• _Task instructions_
The lines to transcribe begin with the one containing "Where should I" and end with the last line below; reproduce them exactly, without the pictures.

• _Given data_
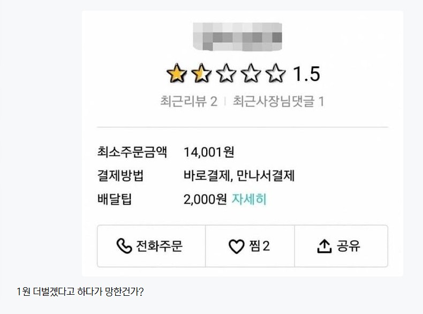The width and height of the screenshot is (423, 314).
Task: Click the phone icon for 전화주문
Action: tap(124, 246)
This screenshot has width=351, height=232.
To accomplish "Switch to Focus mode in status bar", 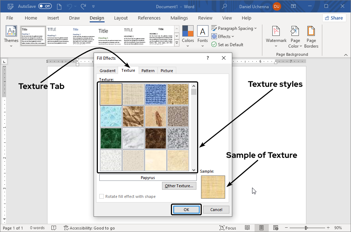I will (x=228, y=228).

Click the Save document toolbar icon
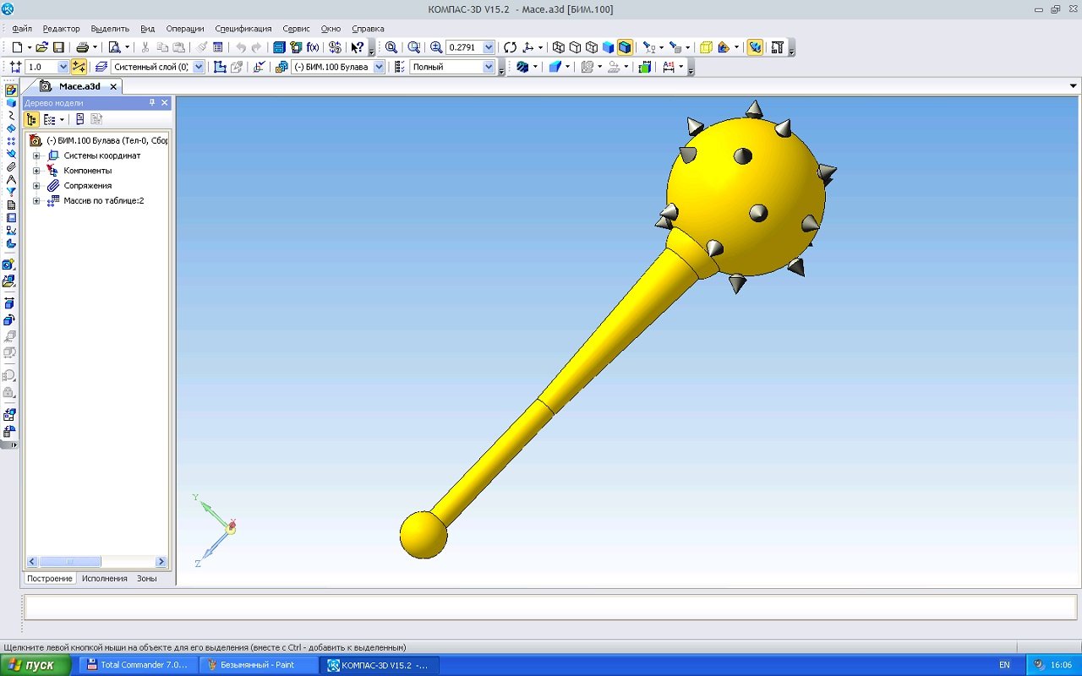tap(59, 47)
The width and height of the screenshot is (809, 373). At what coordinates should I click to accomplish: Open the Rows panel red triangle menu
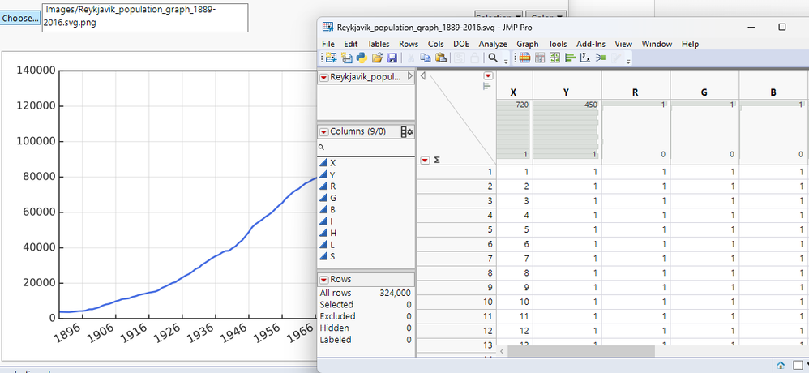[x=323, y=279]
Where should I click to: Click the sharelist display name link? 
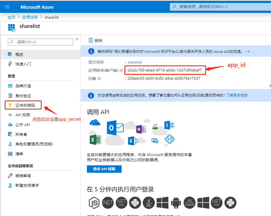[x=135, y=62]

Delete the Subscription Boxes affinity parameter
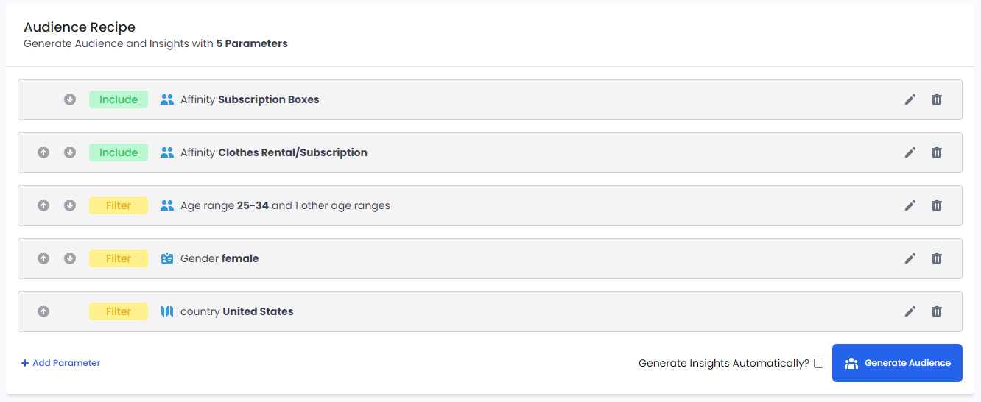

• _Exercise result_
Where should I click to: Click the sharelist display name link? 
[x=135, y=62]

Delete the Subscription Boxes affinity parameter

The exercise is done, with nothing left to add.